In the instant case after having been advised by the officers as to his rights, the defendant was asked if he understood his rights, and he replied "that he had been in trouble enough to know his rights." We think this was sufficient to indicate that the defendant "intelligently waived" his right to counsel at his in-custody interrogation and justified the finding of the trial court that he had. State v. Bines, 263 N.C. 48, 138 S.E.2d 797 (1964).
The third question is, was error committed by the trial court by expressing an opinion as to the sufficiency of the proof on behalf of the State in a supplemental charge? No exceptions were taken to the original charge. After the jury had deliberated for an hour and twenty minutes, the jury returned to the courtroom and advised the court that the jury stood divided. The foreman announced that some members of the jury thought another police officer should testify. The trial judge then instructed the jury as follows:
"I told you on Monday, then I told you again on yesterday during the trial of this case that the solicitor has the duty and responsibility to prosecute those criminal cases that come into the Superior Court; that he must exercise his discretion about what evidence to introduce during the trial of the case. When the solicitor announced that he rests his casethat the State rests, I advised you of that and you heard him announce that the State rests its case and I told you that then the State had introduced all of the evidence that it intended to introduce. So it is now too late to reopen and introduce additional evidence. Neither the jury nor the presiding judge determines what witnesses are to testify. You are to find your verdict from the evidence you have heard.

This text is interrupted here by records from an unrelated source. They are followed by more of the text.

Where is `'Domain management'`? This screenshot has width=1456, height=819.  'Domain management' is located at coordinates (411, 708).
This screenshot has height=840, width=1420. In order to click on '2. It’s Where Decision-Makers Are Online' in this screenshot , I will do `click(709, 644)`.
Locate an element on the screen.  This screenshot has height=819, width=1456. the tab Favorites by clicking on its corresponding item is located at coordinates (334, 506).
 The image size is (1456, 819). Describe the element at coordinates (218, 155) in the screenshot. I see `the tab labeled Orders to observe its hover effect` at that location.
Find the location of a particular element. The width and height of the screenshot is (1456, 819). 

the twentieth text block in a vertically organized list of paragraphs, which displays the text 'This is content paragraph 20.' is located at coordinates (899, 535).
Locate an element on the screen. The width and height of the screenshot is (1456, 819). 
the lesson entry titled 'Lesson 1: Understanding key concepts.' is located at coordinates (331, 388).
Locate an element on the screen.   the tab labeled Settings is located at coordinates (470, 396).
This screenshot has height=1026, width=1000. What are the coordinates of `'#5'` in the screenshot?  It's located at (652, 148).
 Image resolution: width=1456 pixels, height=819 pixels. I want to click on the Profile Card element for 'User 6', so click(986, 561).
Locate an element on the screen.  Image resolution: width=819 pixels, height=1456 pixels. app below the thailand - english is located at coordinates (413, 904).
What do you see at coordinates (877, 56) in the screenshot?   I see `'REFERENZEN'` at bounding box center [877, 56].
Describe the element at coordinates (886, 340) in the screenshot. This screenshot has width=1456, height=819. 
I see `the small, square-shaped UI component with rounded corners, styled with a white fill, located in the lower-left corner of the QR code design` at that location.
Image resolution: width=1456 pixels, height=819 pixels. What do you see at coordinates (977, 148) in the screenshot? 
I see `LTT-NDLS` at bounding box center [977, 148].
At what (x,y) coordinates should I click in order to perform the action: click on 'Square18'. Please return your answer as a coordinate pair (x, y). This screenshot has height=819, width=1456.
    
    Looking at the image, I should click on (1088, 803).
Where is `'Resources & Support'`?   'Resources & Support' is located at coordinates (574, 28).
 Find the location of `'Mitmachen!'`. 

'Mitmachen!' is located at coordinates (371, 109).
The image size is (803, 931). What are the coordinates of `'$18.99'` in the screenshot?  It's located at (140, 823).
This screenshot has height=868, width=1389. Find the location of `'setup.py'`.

Now can I offer you any additional advice or instructions?
I can say this to you, ladies and gentlemen, I am certain that none of you will depart from any conscientious beliefs and feelings that you have regarding the issue that you have under consideration. I am certain that you are reasonable people and that you have only deliberated for *31 a matter of about an hour and 20 minutes. So I am going to suggest to you that you return to your jury room and continue your deliberation and see if you can't come to an agreement. If you find there are some further instructions regarding the law in this case that you would like for me to comment upon, if you will come back and let me know that I will be glad to render you any assistance I can in that connection. I cannot assist you in finding your verdict, that is your responsibility. Incidentally, if you find that you would like to take a recess during your deliberation we normally recess about mid-morning, about halfway between 9:30 and 1:00 o'clock, if you find that you would like to take a recess during your deliberations and let me know about it, I will be glad for you to do so."
The supplementary instructions do not constitute an expression of an opinion within the prohibition of G.S. § 1-180. The additional admonition with regard to their continued deliberation was in keeping with rules previously approved by our Appellate Court. State v. Fuller, 2 N.C.App. 204, 162 S.E.2d 517 (1968).
The fourth question is, was the starting date of the sentence imposed so indefinite that it ran concurrently with any other sentences being served by the defendant?
We think that the sentence in this case clearly indicates the intent of the trial judge that the sentences of the defendant are to be served consecutively, and this sufficiently appears without resort to evidence aliunde. In re Smith, 235 N.C. 169, 69 S.E.2d 174 (1952).
In the trial and sentence of the defendant we find
No Error.
FRANK M. PARKER and GRAHAM, JJ., concur.